Start of Data extracts

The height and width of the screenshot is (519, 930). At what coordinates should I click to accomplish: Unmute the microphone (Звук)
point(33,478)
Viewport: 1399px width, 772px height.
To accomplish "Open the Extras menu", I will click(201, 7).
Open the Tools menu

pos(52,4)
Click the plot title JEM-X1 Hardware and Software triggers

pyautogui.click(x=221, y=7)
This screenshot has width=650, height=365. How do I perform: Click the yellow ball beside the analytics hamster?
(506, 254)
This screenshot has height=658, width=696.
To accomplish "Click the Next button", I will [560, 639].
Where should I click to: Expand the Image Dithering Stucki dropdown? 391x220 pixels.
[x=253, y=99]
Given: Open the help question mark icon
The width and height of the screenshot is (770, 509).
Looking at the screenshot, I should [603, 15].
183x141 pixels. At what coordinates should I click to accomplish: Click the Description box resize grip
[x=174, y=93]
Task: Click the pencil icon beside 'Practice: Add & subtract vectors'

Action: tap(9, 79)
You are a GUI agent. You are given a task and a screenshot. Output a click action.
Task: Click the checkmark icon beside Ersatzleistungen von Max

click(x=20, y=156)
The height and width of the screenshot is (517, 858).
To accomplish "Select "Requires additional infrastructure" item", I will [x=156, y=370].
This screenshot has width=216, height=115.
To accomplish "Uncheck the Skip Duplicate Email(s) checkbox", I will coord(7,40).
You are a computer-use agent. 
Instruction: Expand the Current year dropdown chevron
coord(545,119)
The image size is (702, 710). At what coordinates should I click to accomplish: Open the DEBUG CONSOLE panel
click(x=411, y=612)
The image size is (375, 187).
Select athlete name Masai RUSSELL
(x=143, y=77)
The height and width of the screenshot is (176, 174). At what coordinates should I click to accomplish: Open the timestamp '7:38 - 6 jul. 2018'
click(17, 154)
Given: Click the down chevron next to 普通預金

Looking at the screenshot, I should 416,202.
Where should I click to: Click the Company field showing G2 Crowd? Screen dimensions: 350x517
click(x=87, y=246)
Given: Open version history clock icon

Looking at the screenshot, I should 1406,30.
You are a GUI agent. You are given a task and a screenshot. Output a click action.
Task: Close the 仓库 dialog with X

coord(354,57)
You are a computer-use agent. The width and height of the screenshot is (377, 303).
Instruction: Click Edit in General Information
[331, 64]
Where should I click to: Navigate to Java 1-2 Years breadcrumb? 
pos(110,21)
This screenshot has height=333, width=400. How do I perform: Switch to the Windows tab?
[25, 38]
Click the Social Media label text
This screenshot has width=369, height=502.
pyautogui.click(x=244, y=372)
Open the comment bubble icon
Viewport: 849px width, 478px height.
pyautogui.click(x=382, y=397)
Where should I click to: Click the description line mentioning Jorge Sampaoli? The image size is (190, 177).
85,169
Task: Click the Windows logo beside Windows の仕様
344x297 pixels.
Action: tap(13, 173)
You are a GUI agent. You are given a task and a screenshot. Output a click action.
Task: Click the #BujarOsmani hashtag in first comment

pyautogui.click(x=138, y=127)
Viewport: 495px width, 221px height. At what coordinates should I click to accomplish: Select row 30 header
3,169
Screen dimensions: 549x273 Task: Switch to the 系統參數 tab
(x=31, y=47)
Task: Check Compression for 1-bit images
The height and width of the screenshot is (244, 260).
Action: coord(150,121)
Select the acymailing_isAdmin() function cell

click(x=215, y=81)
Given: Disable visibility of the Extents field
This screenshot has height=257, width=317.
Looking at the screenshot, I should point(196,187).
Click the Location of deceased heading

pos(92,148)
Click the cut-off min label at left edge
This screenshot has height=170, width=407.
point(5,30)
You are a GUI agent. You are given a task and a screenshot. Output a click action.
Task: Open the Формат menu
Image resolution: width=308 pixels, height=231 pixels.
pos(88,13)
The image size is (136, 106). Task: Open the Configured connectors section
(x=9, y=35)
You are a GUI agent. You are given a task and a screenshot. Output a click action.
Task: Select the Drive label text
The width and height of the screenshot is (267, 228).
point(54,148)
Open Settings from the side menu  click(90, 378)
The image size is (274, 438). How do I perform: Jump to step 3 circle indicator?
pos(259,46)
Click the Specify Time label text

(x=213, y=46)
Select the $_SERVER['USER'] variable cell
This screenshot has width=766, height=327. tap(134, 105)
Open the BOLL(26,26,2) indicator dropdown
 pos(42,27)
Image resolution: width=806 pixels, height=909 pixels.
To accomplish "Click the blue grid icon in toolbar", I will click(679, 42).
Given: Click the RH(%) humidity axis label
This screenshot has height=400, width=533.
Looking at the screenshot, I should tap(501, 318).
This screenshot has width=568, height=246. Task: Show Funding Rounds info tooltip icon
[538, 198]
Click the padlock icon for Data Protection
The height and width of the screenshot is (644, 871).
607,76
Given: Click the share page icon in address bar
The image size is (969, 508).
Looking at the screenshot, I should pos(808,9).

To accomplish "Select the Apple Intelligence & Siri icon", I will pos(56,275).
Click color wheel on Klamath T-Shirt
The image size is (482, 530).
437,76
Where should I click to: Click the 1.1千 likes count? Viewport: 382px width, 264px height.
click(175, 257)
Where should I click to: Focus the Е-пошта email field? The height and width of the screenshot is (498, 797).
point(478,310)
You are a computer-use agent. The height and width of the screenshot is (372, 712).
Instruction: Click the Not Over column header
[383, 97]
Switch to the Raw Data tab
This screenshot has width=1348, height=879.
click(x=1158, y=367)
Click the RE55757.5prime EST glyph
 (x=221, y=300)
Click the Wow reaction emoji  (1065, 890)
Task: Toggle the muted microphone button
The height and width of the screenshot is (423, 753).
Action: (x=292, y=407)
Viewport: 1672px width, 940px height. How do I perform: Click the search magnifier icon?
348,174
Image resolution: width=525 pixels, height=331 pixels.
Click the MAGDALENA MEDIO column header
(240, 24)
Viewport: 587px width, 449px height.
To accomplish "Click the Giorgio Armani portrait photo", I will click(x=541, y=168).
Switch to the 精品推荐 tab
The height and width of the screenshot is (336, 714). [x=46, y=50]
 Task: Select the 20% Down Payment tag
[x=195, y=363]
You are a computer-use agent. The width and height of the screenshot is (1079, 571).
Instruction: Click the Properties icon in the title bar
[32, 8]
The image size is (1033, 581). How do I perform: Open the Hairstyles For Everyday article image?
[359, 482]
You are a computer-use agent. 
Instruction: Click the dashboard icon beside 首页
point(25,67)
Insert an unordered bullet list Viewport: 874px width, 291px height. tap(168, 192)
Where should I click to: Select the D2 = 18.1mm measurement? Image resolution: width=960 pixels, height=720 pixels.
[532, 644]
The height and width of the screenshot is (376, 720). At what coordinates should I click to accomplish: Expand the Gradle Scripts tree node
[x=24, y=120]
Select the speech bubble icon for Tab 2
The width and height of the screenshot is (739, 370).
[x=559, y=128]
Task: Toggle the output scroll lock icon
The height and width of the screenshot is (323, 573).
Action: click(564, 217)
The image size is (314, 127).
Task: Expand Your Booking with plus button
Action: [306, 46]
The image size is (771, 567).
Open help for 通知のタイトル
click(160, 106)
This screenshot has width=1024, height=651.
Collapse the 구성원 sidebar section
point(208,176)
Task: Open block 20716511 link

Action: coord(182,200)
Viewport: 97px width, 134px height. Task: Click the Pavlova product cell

End of Data extracts

Exercise requirements: Retype exactly the lines above, from the one with "Viewport: 587px width, 449px height." through the one with "Insert an unordered", inclusive.

Response:
Viewport: 587px width, 449px height.
To accomplish "Click the Giorgio Armani portrait photo", I will click(x=541, y=168).
Switch to the 精品推荐 tab
The height and width of the screenshot is (336, 714). [x=46, y=50]
 Task: Select the 20% Down Payment tag
[x=195, y=363]
You are a computer-use agent. The width and height of the screenshot is (1079, 571).
Instruction: Click the Properties icon in the title bar
[32, 8]
The image size is (1033, 581). How do I perform: Open the Hairstyles For Everyday article image?
[359, 482]
You are a computer-use agent. 
Instruction: Click the dashboard icon beside 首页
point(25,67)
Insert an unordered bullet list Viewport: 874px width, 291px height. tap(168, 192)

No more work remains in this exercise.